Еще минута, еще повезет чуть-чуть, и эта Гертруда спустится с фотографии, чтобы спасти меня от уныния, от опоганенной любви, от грузной, искалеченной Гертруды. Придет и поведет меня за руку, и я напишу другое начало, другую встречу; я опишу, как, неловко улыбаясь и закрыв глаза, словно сомнамбула, она хотела, чтобы он ее обнял, и была по-старинному смелой и смущенной сразу. Еще минутку, еще хоть что-нибудь, и я спасен — чашка чаю, кофе, может, бутылка пива из холодильника. В портрете Гертруды, Штейна и Монтевидео я хотел отыскать мою молодость, самый ее исток (он смутно мерещился мне, но был еще непонятен), и все, что со мной случилось, к чему я пришел, от чего страдал, как в загоне.

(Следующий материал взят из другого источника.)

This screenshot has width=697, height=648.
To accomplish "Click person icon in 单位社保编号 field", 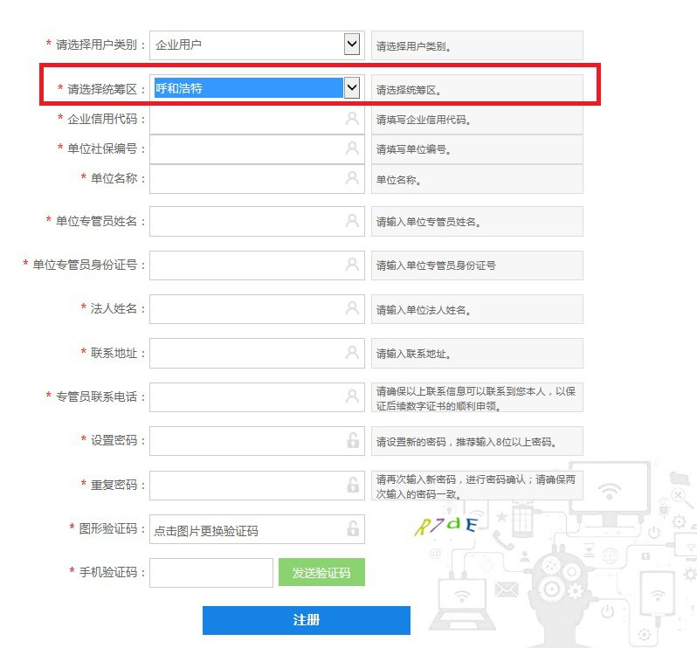I will pos(352,148).
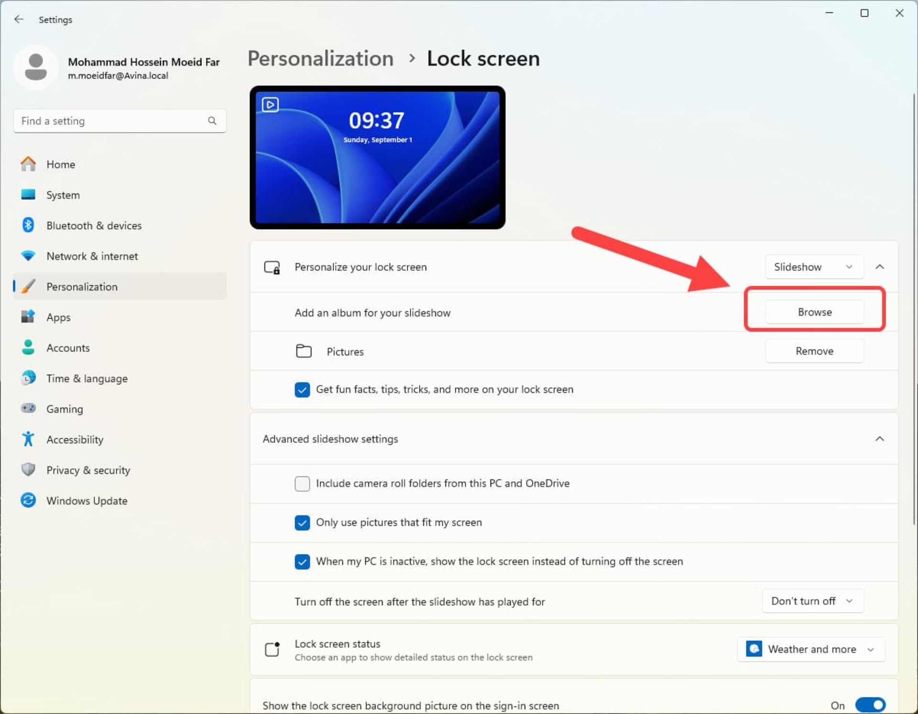
Task: Click the Find a setting field
Action: (x=110, y=121)

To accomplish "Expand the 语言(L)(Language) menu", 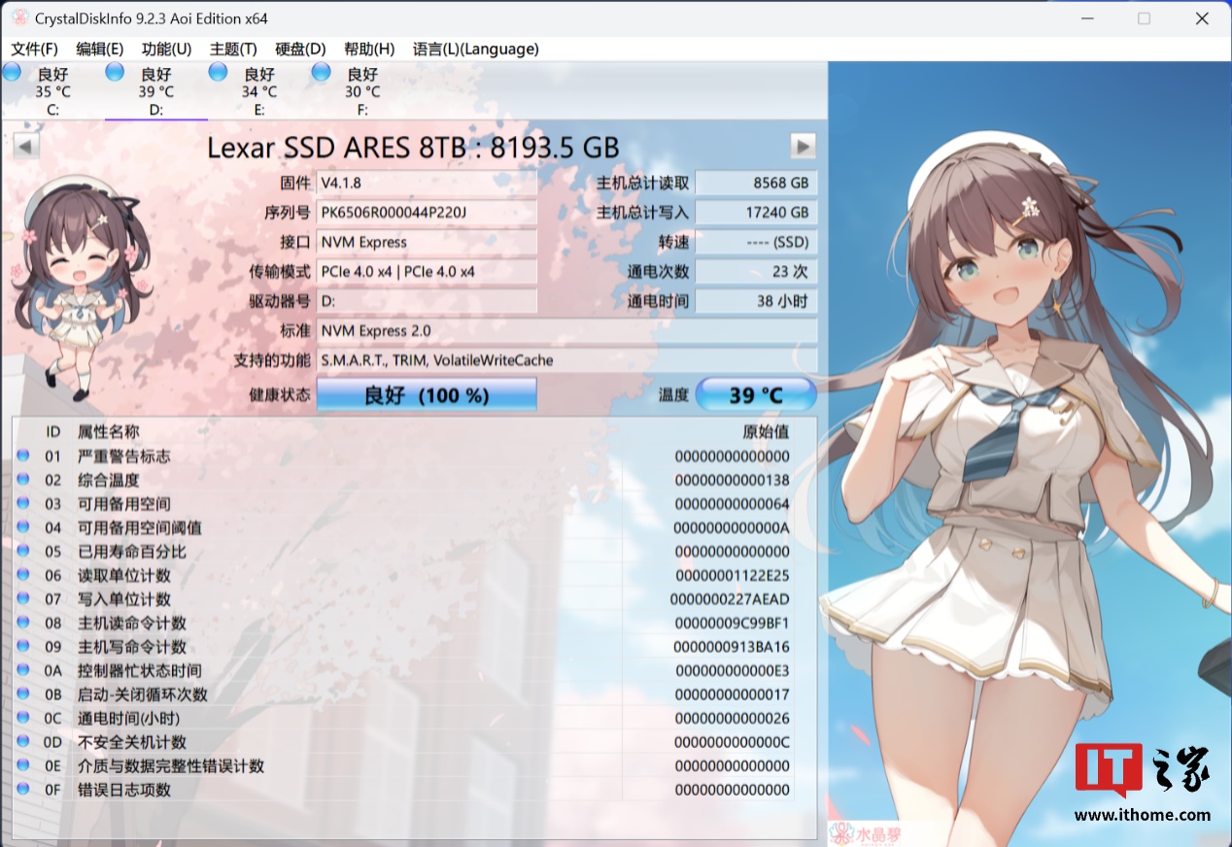I will click(475, 49).
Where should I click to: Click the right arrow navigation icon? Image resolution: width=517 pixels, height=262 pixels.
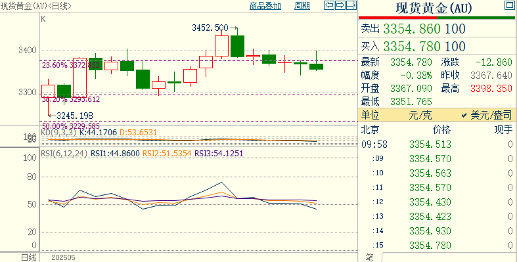(x=340, y=5)
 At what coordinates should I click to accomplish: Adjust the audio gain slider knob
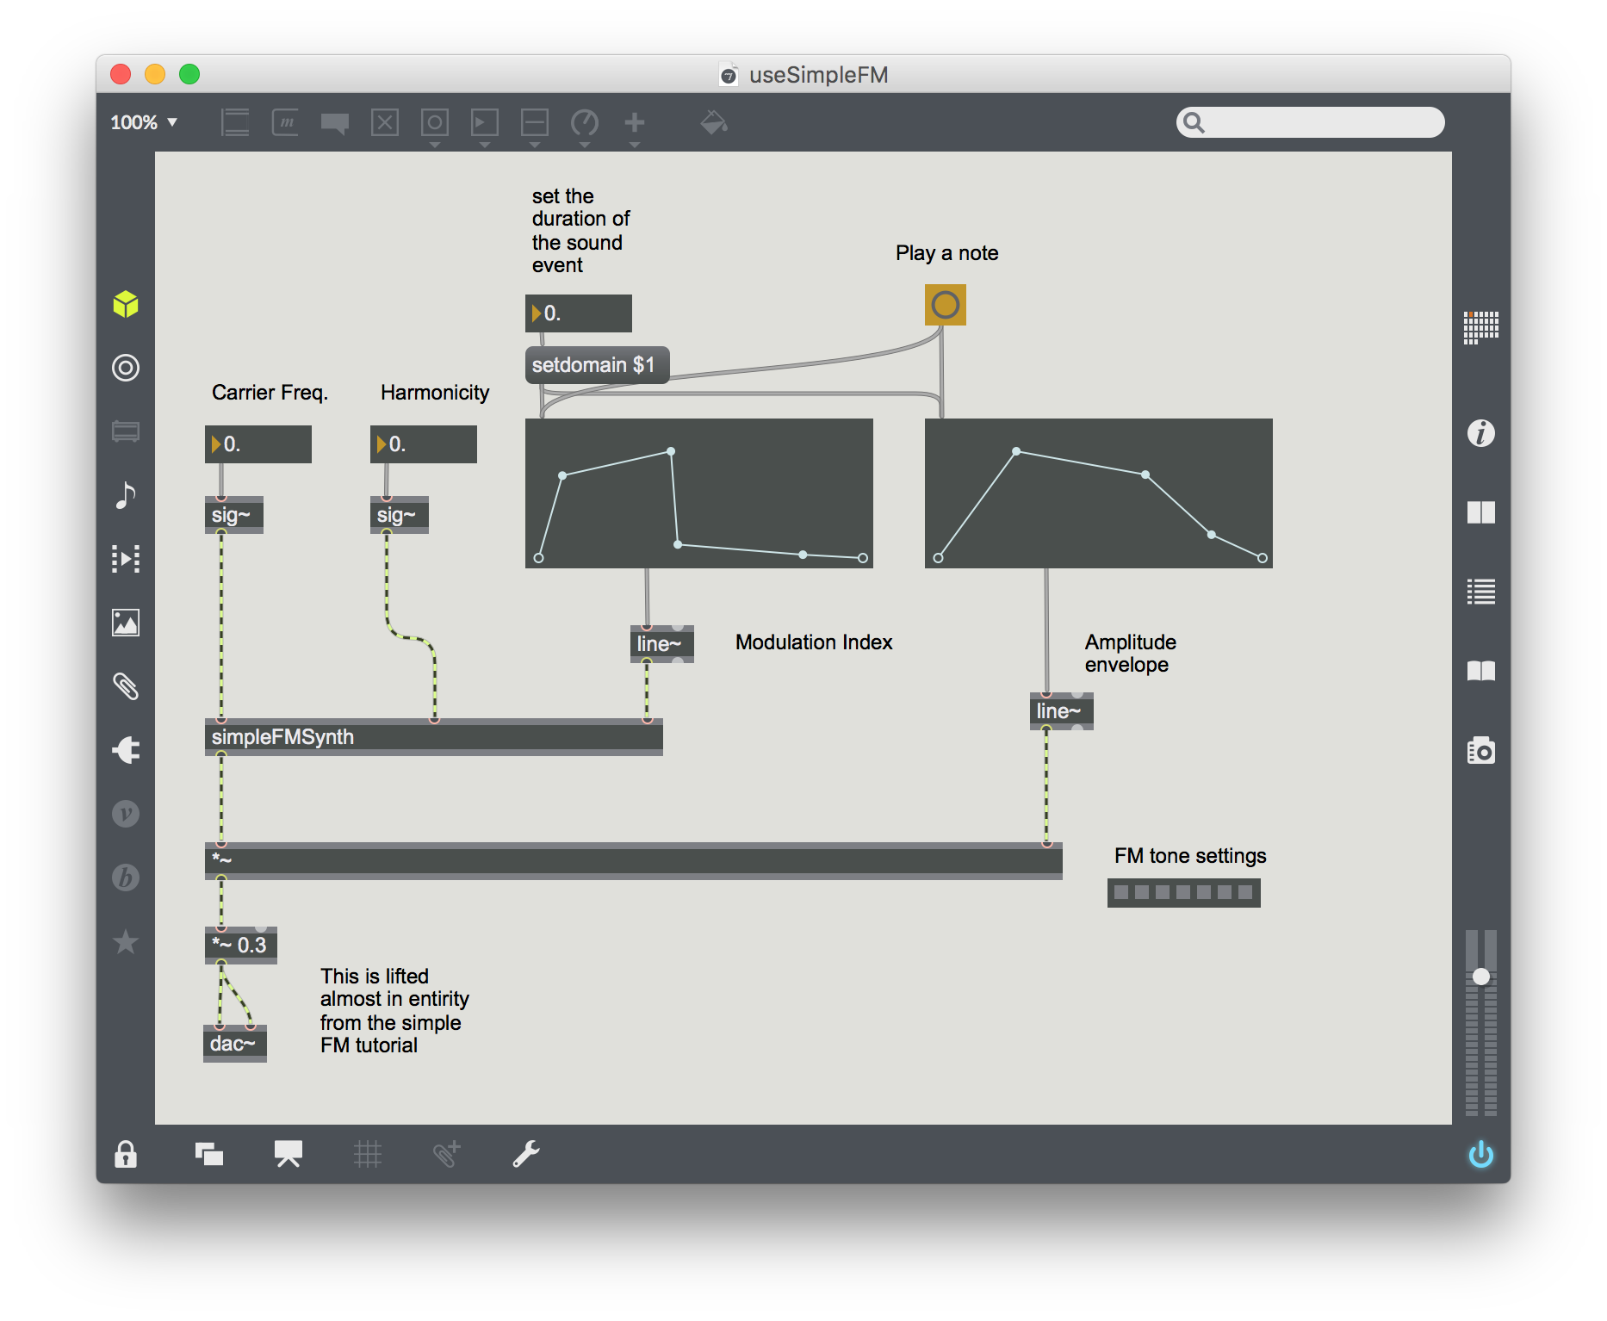click(x=1480, y=977)
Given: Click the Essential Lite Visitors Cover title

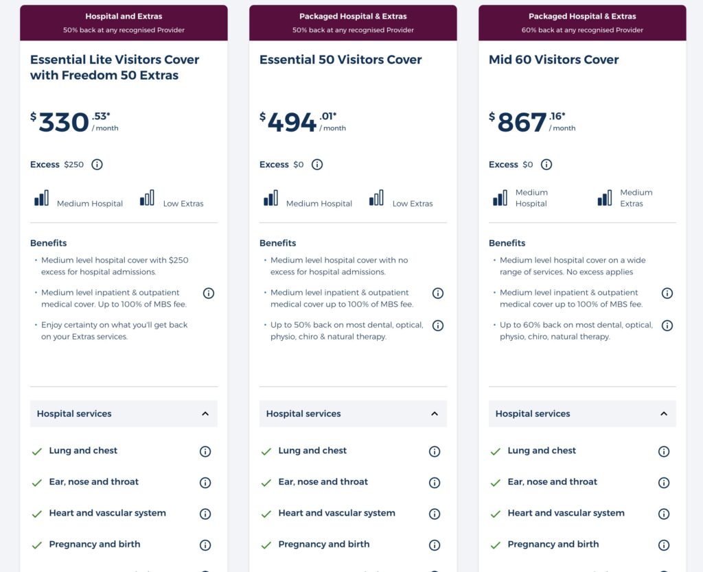Looking at the screenshot, I should point(115,67).
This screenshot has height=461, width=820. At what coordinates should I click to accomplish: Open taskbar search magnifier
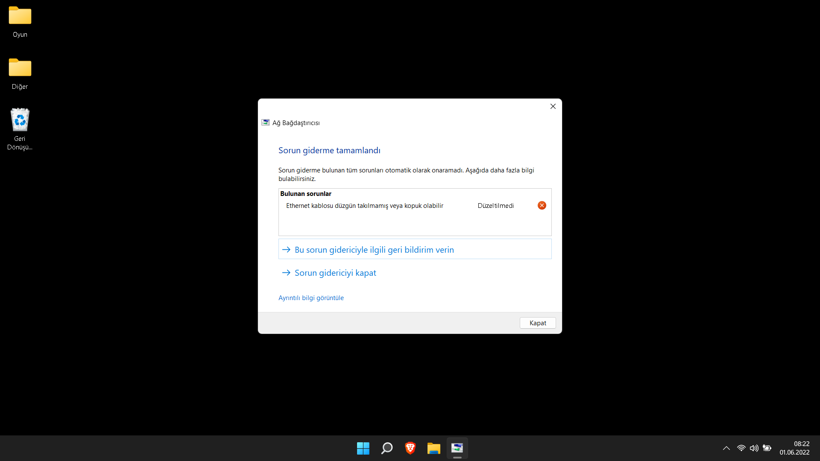click(387, 448)
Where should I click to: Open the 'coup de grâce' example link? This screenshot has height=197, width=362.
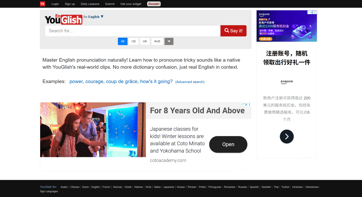pyautogui.click(x=122, y=81)
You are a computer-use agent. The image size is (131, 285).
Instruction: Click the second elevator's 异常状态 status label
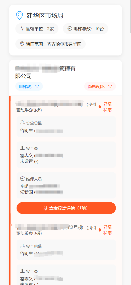pyautogui.click(x=107, y=230)

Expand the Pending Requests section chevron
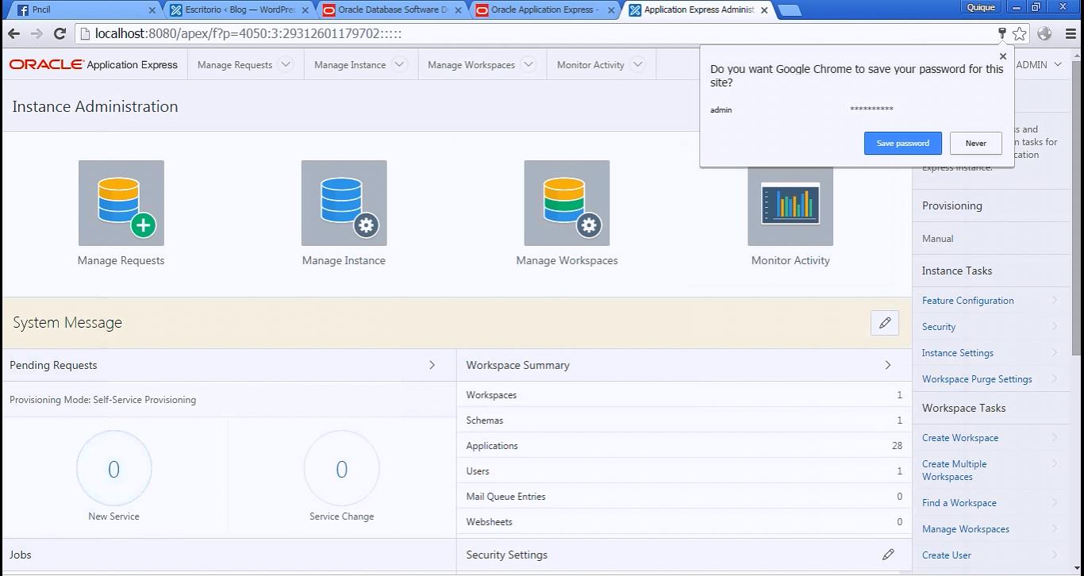click(432, 365)
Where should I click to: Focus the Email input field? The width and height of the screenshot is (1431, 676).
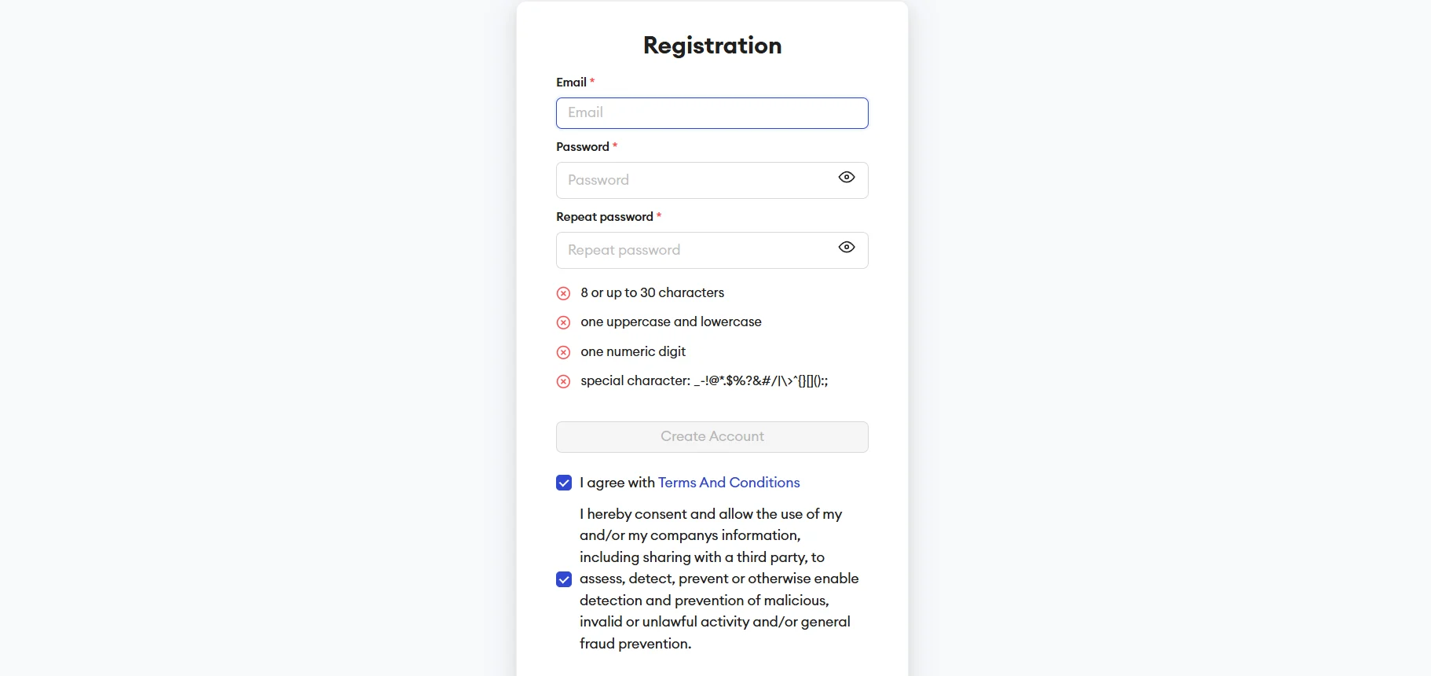tap(712, 113)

Я встал и пошел в кухню. На полу у дверей лежал конверт, исписанный неуклюжими синими буквами. Там были и полное имя соседки моей, Кеки, и три буквы в обратном адресе, и какая-то улица в Кордове. В холодильнике стояло только вино. Я отхлебнул и вернулся к себе, не вскрывая конверта, и повертел его перед лампой, зная, что не вскрою — зачем читать чужое письмо.
Ручку я не взял. Я думал о соседке, о ее полузабытом профиле, голосе, смехе, обо всем, что я про нее знал. Когда кончится ночь, когда я встану, покорно признав, что проиграл, что мне не спастись, потому что я не создал шкуры для врача из Санта-Марии и не влез в нее сам; в какую-то из последних минут этой ночи, когда, чтобы удержать тьму, придется закрыть балкон и опустить жалюзи, говоря какие-то ночные слова, Кека, Энрикета, вернется, напевая, одна или в сопровождении мужских шагов. Она вернется из гостей или с вечеринки, усталая, подвыпившая, и будет напевать, раздеваясь. Близко, рядом с моими ушами, она обнажит горячее тело, покрывшееся потом еще тогда, когда она танцевала — кружево, подвязки, застежки, — и оркестр внезапно замолчал на проигрывателе.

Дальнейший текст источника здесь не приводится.